[Date Prev][Date Next][Thread Prev][Thread Next][Date Index][Thread Index]

Re: [Condor-users] Out of file descriptors problem

On Thu, 2006-04-20 at 14:21 -0500, Todd Tannenbaum wrote:
> As for 16k descriptors, with over 1000 jobs simultaneously running 
> (and thus over 1000 shadow processes), that only leaves 16 
> descriptors per shadow
No, I don't think that's the problem. The problem is that during the
evening Condor is happy to use most of the 1,300 nodes with no problems.
At midnight all (I think) of the Windows nodes are rebooted (don't ask;
it's to do with patching Windows). But what we have been finding for the
past few days is that in the morning Condor is running (on the server
and nodes) but that only about 20 or so nodes are being used, whereas
there are over a thousand available.

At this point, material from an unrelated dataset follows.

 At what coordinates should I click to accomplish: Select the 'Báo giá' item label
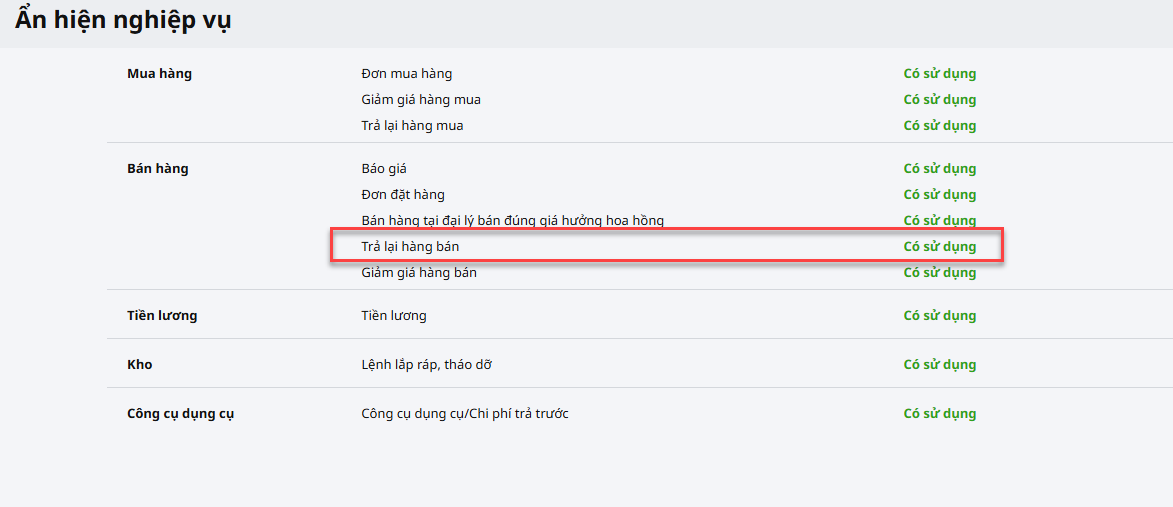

Previously (nearly) all the nodes
would have been used as expected.

The only indication of a problem we can find is the odd file dumped in
the log directory stating that it is out of file descriptors. However,
the date/time of the file is midday, not any time near midnight. So I'm
not even convinced that that is anything to do with it.

The same has happened today - we currently have just 16 nodes being used
out of just under 1,000. Nothing has been logged about file descriptors
though, so as I suspect that may be a red-herring.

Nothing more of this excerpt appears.